Detailed Description

The technical solutions of the present utility model will be clearly and completely described in connection with the embodiments, and it is obvious that the described embodiments are only some embodiments of the present utility model, not all embodiments. All other embodiments, which can be made by those skilled in the art based on the embodiments of the utility model without making any inventive effort, are intended to be within the scope of the utility model.

1-4, a sample processing device comprises a shell 1, a drying processing mechanism 2 and a crushing mechanism 3, wherein the drying processing mechanism 2 is fixedly arranged at the upper end of the inner wall of the shell 1, and the crushing mechanism 3 is fixedly arranged at the lower end of the inner wall of the shell 1;

the drying treatment mechanism 2 comprises two positioning rotating frames 201 which are symmetrically and uniformly distributed and fixedly arranged at the upper end of the inner wall of the shell 1, a supporting plate 202 is fixedly arranged at the other end of the positioning rotating frames 201, a positioning frame plate 205 is fixedly arranged at the upper end of the supporting plate 202, a first rotating frame 207 is fixedly arranged at the bottom end of the supporting plate 202, an electric telescopic rod 208 is fixedly arranged at the other end of the first rotating frame 207, a second rotating frame 209 is fixedly arranged at the other end of the electric telescopic rod 208, the other end of the second rotating frame 209 is fixedly arranged at the inner wall of the shell 1, two fixing plates 210 are symmetrically and uniformly distributed and fixedly arranged at the top end of the inner wall of the shell 1, a plurality of heating pipes 211 are uniformly distributed and fixedly arranged in the middle of the two fixing plates 210 in a straight line, and feeding inclined hoppers 204 are fixedly arranged at two sides of the upper end of the shell 1;

a dustproof screen frame 206 is fixedly arranged on the top surface of the shell 1, a fan 203 is fixedly arranged at the upper end of the inner wall of the dustproof screen frame 206, and the fan 203 is used for facilitating downward movement of hot air around the heating pipe 211 to dry a soil sample.
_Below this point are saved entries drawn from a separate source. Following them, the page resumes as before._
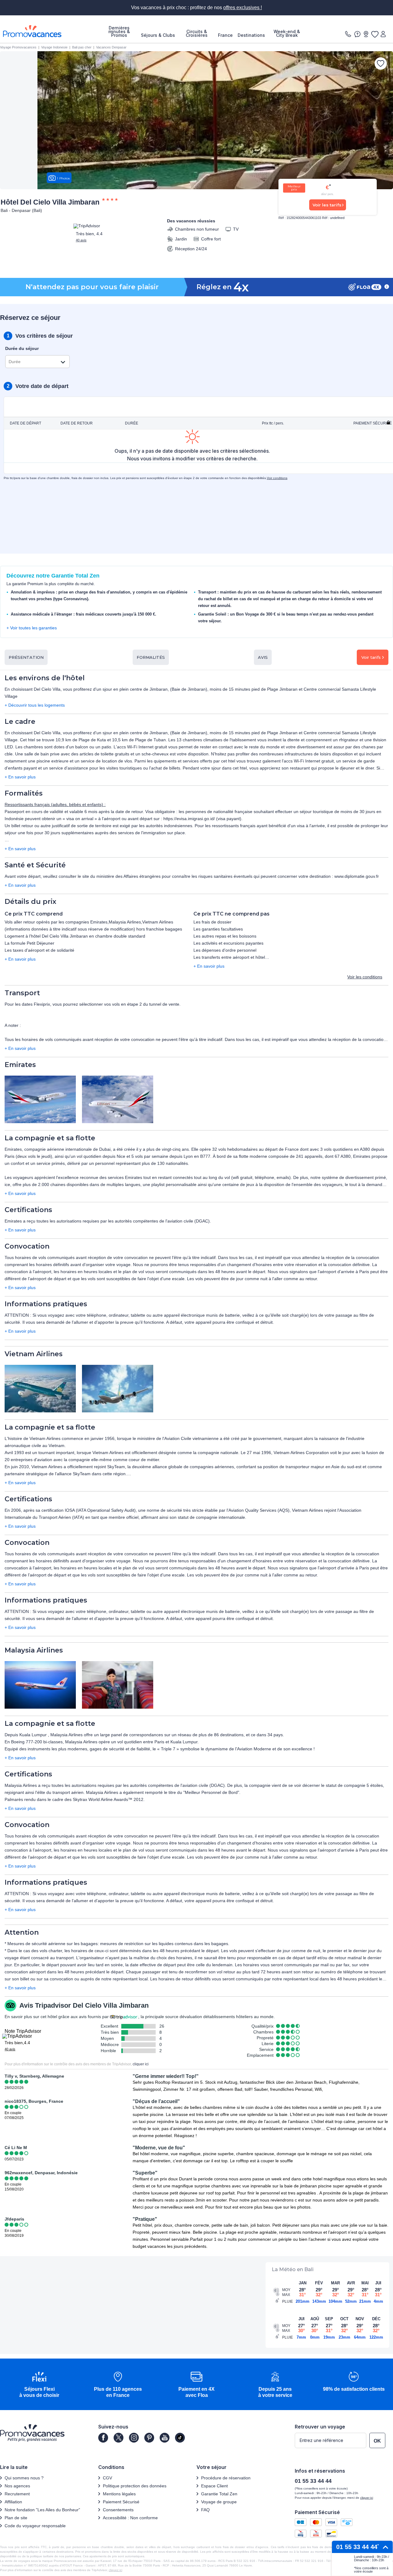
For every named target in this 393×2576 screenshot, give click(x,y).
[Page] (103, 2438)
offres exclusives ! (242, 7)
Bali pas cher (81, 47)
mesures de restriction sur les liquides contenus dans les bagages (164, 1943)
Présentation (26, 657)
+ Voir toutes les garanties (31, 627)
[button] (39, 2385)
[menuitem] (119, 31)
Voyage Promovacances (18, 47)
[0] (375, 34)
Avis (263, 657)
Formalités (151, 657)
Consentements (118, 2509)
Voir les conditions (364, 977)
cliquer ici (141, 2064)
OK (377, 2441)
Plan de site (16, 2517)
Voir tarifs (371, 657)
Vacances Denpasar (111, 47)
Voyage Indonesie (54, 47)
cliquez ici (115, 2570)
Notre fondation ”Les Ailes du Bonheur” (42, 2509)
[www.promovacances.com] (32, 31)
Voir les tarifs (327, 204)
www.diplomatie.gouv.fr (356, 876)
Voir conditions (277, 478)
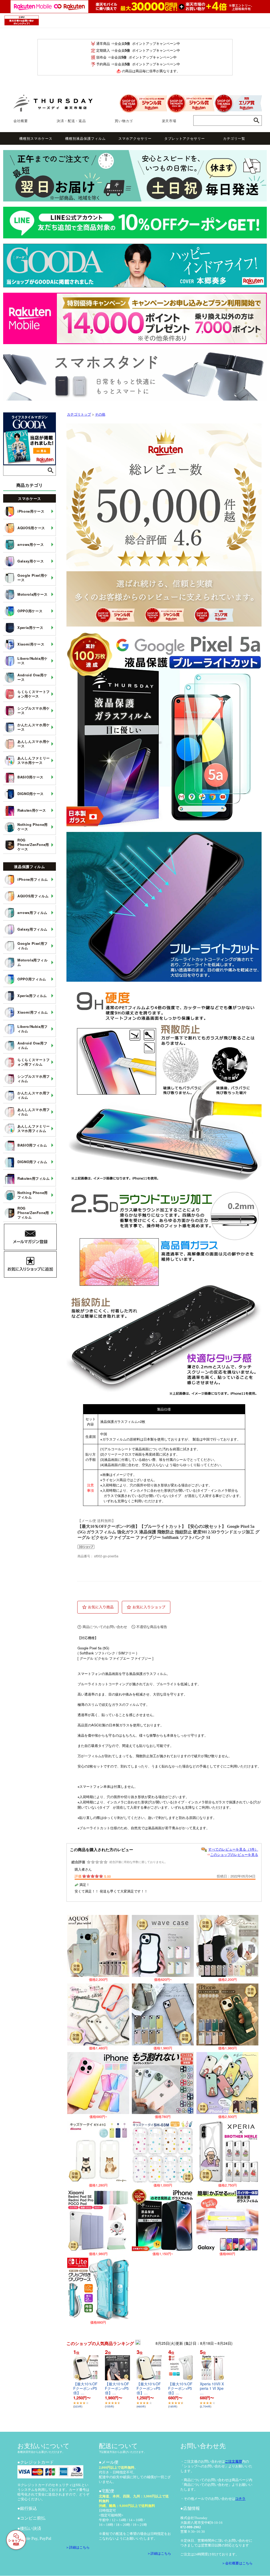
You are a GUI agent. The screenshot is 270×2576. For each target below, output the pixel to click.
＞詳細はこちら (79, 2547)
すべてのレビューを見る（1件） (233, 1849)
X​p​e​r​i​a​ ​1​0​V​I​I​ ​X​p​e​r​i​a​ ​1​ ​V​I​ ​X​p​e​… (212, 2388)
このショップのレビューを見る (234, 1854)
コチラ (240, 2499)
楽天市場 (169, 120)
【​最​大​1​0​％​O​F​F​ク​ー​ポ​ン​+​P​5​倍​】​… (85, 2388)
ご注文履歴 (233, 2461)
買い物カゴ (124, 120)
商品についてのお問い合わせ (105, 1627)
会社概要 (20, 120)
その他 (100, 414)
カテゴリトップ (79, 414)
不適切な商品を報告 (151, 1627)
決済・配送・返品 (71, 120)
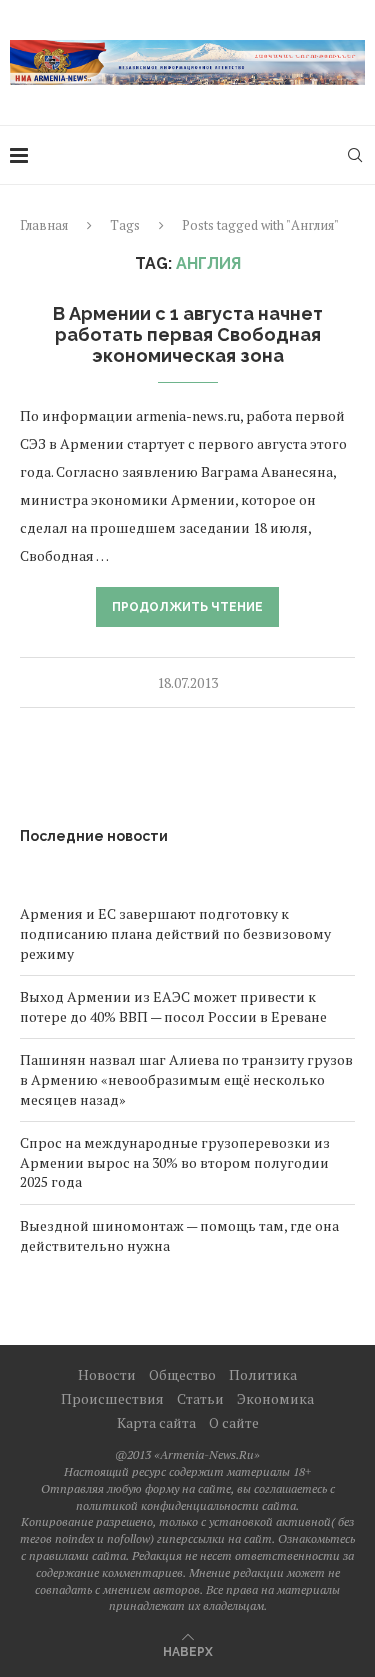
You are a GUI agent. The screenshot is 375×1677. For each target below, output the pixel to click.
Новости (107, 1374)
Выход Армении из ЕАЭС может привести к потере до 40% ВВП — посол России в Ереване (173, 1006)
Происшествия (112, 1398)
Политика (263, 1374)
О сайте (234, 1422)
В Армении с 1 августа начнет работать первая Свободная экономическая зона (188, 334)
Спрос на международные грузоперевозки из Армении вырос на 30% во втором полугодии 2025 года (175, 1162)
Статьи (200, 1398)
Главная (44, 225)
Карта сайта (156, 1422)
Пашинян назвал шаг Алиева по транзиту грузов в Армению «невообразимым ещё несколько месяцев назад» (186, 1079)
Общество (182, 1374)
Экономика (275, 1398)
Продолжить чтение (187, 607)
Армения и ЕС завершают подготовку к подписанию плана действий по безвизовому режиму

The working principle of the utility model is as follows: the staff gets into the location framed plate 205 of backup pad 202 with the soil sample that gathers by feeding oblique fill 204, immediately start heating pipe 211, after a period of heating, just start fan 203, move down the hot air around the heating pipe 211, dry the soil sample and operate, moisture therein has been reduced, so that detect, after accomplishing the stoving, just under the cooperation of first swivel mount 207 and second swivel mount 209, its electric telescopic handle 208 contracts, the backup pad 202 moves down, under the cooperation of location swivel mount 201, make backup pad 202 produce the slope, derive the soil sample of drying in the location framed plate 205 by the backup pad 202 of slope, thereby can dry the operation to the soil sample, moisture in the soil sample, so that detect, moreover can export the soil sample after drying automatically and handle, increase the convenience to the soil sample processing.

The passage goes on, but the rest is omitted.